Amy Archer Gilligan may have founded the first for-profit nursing home in the United States, an achievement somewhat spoiled when she poisoned five or maybe 48 of her customers in that pioneering Windsor institution nearly a century ago.

The actual number of her victims may or may not be found in the records of Gilligan’s long stay in what is now the Connecticut Valley Hospital in Middletown, where she died in 1962. But no one will be researching these and other details of the Gilligan saga soon, especially Connecticut writer Ron Robillard, who has been denied a look at the records for a book he’s writing on Gilligan.

The Connecticut Department of Mental Health and Addiction Services (DMHAS) is behind a law that bars access to the records of Gilligan and other figures of historic interest whose relationship with doctors and others were protected while they were alive — and even those whose relationships weren’t. That they are long dead doesn’t matter.

As of Oct. 1, thousands of documents could be lost to history, thanks to this legislation, which was sneaked into a bill without the consideration or knowledge of those who passed it.

Among the documents are the historically and medically significant records of Civil War veterans treated in the hospital for what was then called soldier’s heart or sometimes, nostalgia, and is now known as post traumatic stress disorder. As a result, we will know less about these heroes, their illnesses and care.

As first reported by Thomas Scheffey of The Connecticut Law Tribune, the law was passed after the Mental Health Department failed to reverse a Freedom of Information Commission decision requiring the release of the records of Civil War veterans treated in the state’s insane asylum, as it was then known.

The department tried again and was able to get an amendment inserted into one of those last-minute bills that gets through the Legislature when lawmakers traditionally vote for anything put in front of them.

The bill exempts from the Freedom of Information Act privileged records from doctor-patient, marital, clergy-penitent and therapist-patient relationships “or any other privilege established by the common law or the general statutes.” Then, to be sure no bit of history is left unsuppressed, the law applies even to relationships that go back to a time when there were no laws against making them public, even no state of Connecticut.

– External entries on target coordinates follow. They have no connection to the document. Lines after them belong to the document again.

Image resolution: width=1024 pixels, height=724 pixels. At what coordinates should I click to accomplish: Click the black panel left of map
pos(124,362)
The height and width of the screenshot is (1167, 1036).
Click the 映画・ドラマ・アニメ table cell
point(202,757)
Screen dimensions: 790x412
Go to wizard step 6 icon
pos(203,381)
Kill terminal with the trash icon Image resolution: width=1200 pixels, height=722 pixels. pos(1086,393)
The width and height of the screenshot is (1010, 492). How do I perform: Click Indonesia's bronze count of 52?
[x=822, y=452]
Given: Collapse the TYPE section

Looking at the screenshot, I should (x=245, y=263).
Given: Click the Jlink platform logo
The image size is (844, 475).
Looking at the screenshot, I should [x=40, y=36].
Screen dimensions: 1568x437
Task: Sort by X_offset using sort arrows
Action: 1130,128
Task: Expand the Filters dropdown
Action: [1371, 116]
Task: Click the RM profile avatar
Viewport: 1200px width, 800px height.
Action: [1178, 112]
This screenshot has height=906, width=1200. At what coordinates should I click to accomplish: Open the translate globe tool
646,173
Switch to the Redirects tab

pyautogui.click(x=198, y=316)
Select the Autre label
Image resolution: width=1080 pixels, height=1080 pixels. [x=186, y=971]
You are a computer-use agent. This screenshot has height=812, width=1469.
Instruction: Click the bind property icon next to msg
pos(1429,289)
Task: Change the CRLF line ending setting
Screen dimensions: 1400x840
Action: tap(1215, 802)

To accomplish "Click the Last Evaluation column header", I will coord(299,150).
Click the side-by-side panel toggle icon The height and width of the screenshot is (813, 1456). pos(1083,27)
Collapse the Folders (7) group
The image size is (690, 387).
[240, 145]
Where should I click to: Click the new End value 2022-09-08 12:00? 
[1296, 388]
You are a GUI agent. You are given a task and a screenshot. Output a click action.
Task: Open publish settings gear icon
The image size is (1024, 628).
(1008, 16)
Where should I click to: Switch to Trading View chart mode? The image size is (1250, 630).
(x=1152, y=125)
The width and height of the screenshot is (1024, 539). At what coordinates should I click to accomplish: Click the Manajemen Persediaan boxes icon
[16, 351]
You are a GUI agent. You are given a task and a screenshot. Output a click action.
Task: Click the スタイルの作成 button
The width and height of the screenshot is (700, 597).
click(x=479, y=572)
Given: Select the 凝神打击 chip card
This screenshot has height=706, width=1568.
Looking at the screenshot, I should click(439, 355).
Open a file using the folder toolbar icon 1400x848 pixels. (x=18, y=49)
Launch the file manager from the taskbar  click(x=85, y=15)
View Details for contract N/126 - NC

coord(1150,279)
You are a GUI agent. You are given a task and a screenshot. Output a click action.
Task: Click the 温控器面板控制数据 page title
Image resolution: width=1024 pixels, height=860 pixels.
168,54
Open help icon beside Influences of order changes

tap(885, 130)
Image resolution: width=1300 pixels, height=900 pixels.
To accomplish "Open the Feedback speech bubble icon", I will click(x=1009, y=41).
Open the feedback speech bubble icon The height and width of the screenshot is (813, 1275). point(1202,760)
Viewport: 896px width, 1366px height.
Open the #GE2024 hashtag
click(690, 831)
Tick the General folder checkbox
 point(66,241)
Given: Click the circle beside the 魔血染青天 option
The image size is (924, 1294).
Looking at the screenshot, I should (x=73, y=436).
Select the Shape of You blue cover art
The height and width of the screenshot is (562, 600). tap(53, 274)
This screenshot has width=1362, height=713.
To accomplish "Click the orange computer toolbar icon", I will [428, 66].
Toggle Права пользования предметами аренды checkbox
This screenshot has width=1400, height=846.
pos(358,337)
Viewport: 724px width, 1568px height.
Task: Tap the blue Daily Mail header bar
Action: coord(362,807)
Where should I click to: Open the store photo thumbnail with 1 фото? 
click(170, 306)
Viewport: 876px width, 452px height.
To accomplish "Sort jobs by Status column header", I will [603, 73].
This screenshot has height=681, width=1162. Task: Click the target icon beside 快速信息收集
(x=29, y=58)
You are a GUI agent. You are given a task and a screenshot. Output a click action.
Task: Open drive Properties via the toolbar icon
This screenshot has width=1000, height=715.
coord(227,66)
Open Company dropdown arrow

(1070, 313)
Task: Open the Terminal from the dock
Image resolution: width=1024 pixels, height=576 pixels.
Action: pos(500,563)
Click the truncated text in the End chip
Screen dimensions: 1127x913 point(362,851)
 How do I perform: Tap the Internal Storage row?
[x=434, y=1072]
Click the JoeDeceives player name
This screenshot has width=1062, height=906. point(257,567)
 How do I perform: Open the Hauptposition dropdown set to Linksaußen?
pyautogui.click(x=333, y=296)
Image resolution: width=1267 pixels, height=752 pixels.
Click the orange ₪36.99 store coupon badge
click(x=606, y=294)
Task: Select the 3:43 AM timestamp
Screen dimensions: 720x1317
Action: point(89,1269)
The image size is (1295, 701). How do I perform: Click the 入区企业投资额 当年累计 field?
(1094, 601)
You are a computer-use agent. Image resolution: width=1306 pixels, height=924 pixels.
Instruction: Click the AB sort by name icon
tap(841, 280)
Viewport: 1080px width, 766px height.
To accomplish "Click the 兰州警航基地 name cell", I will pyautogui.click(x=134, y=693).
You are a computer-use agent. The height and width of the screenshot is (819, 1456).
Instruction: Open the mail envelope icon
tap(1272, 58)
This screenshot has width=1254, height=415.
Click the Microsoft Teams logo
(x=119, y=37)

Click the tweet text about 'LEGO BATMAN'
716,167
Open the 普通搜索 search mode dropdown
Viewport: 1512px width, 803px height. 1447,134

“It actually impacts everything historians are going to do in terms of looking at the past,” Central Connecticut history professor Matthew Warshauser, author of a new book on Connecticut in the Civil War, told Scheffey.

Warshauer had his first confrontation with the DMHAS when it refused him access to the Civil War era records, after first denying they existed. (When author Robillard first sought Gilligan’s records, the department used a similarly clever tactic, claiming the records were missing and presumably destroyed. It wasn’t true.)

In addition to abetting the censorship of history, the Mental Health Department is mocking its own highly praised effort to remove the stigma associated with mental illness.

Testifying against releasing the information on the Civil War veterans, Commissioner Patricia Rehmer claimed it was the department’s “firm belief that family members of those who have been in state hospitals would not want that information released.”

And so, the department is championing those who believe there is something shameful about having relatives who suffered from mental illness that was the result of fighting for their country 150 years ago.

I guess it’s also shielding any remaining Archers and Gilligans who don’t want to have Great-Great-Aunt Amy back in the news. (The Gilligans probably don’t really care since second husband Michael Gilligan is believed to be the only nonclient Amy poisoned.)

Mitchell Pearlman, who retired as executive director of the Freedom of Information Commission after more than 30 years, generously called the law an act of “thoughtlessness, rather than being pernicious.” Pearlman is a kind man, and the Legislature can confirm his tolerant assessment of their thoughtless, but not pernicious action by repealing the law with all deliberate speed.